On the other hand, one can argue that a universal approach has also its shortcomings. The development of international guidelines can be disposed to limitations in terms of policies and available procedures in different countries. Also, the economic issues create a gap between developing countries and economically stable countries. The resources would not allow certain countries or institutions to perform certain procedures, like molecular testing. Therefore, the unified guidelines would have to consider these limitations. The solution could be a basic dataset, focused only on clinically relevant items, such as risk factors and items with a high level of evidence.

A limitation of our study was the missing data of a number of responders and the small size of subgroups (e.g., by nationality), which did not allow comparative analysis. Therefore, no statistically significant associations were found. However, we believe that the results are valid and should be made available to the public, as they address an important issue. We also found it impossible to directly link certain practice items to the guidelines, as in some cases the responders followed more than one type of guidelines. The generic term “national / local guidelines” did not allow us to know exactly which national or local guidelines the responders referred to in their answers. Moreover, the number of reviewed guidelines was limited. The study was also affected by the update in RCPath and CAP protocols, as the survey was performed before their release. However, in our opinion, this is a valid study, with the survey results compared to the recommendations available at that time.

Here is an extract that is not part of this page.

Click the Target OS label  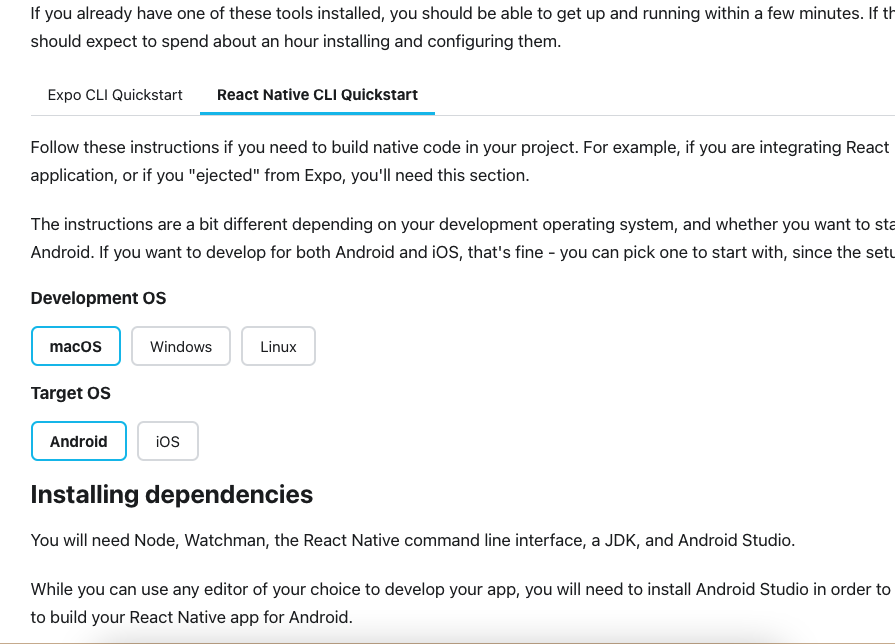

In summary, we presented the variability of guidelines on CRC pathology reporting and the differences in adherence to these at a level of local practice. We believe that it is important to highlight these discrepancies among national guidelines and their local implementation because of their direct impact on patient management. This snapshot of real-life practice should challenge pathologists to perform critical review of their local practices, develop a strategy for harmonization, and raise the standards of quality in pathology.